Your objective –
Format the lines of the items below as a JSON list of strings, one string per line, beginning at the line that has "Click the printer icon on Imprimir" and stopping after the line that has "pyautogui.click(x=1217, y=253)". Skip blank lines and leave the pictures out.

Data for processing –
>> BEGIN

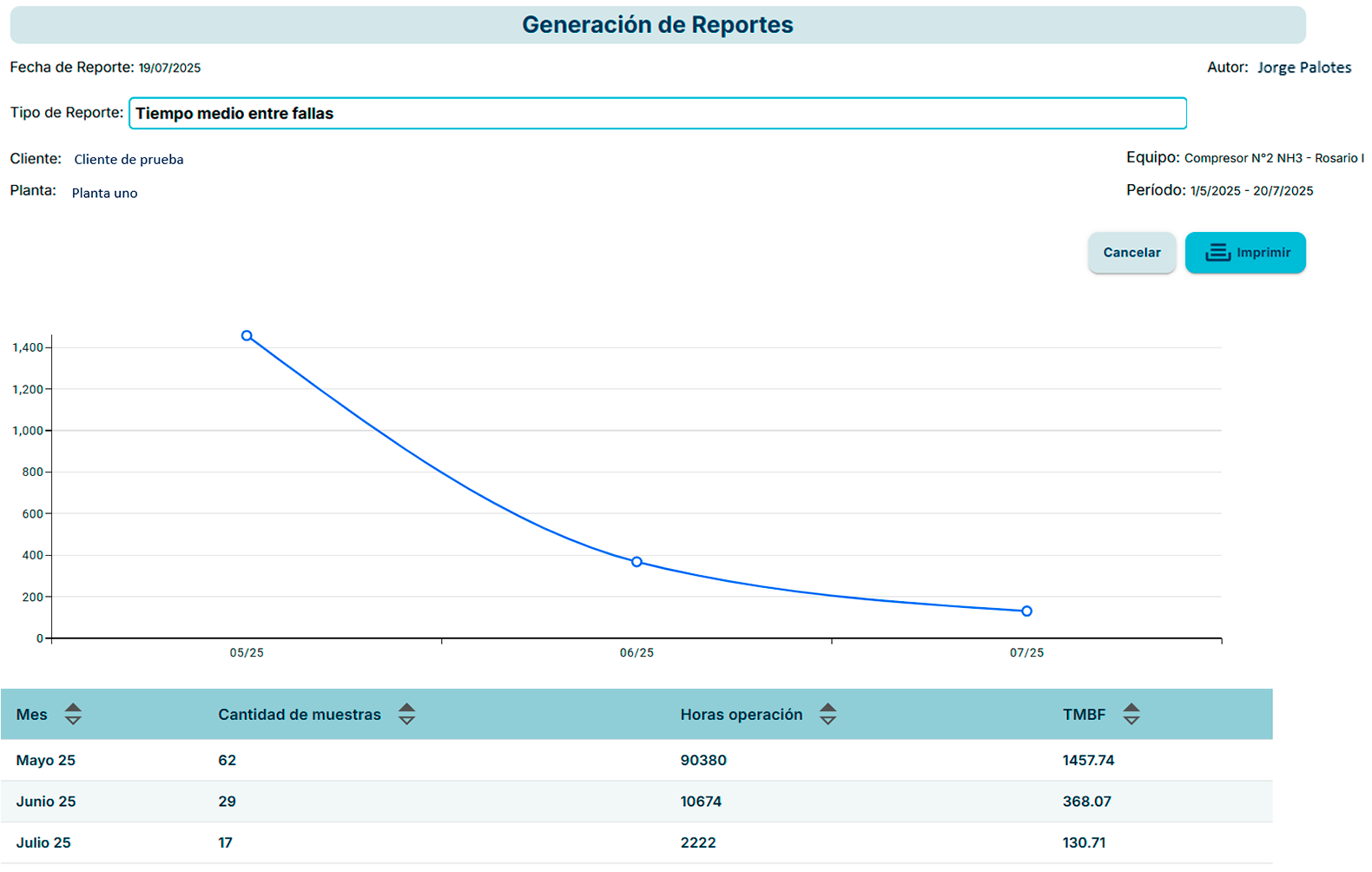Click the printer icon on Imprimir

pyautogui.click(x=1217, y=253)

>> END
>> BEGIN

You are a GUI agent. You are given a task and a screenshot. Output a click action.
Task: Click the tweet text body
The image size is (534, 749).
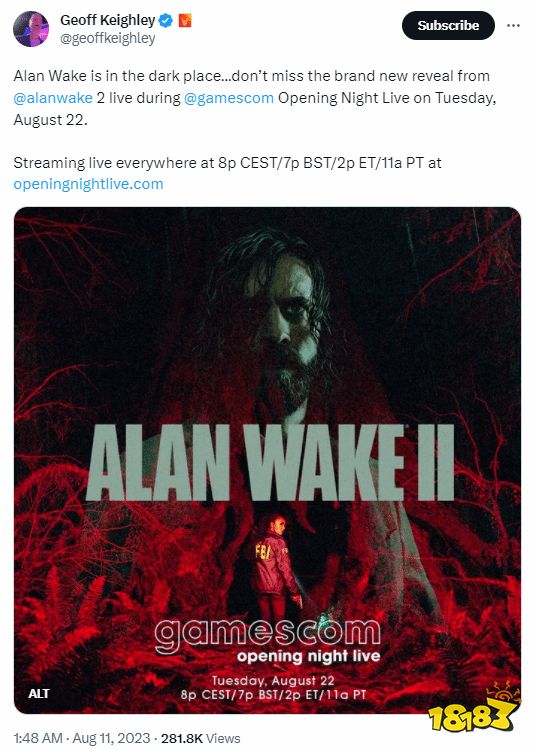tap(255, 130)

>> END

Task response –
[
  "Click the printer icon on Imprimir",
  "pyautogui.click(x=1217, y=253)"
]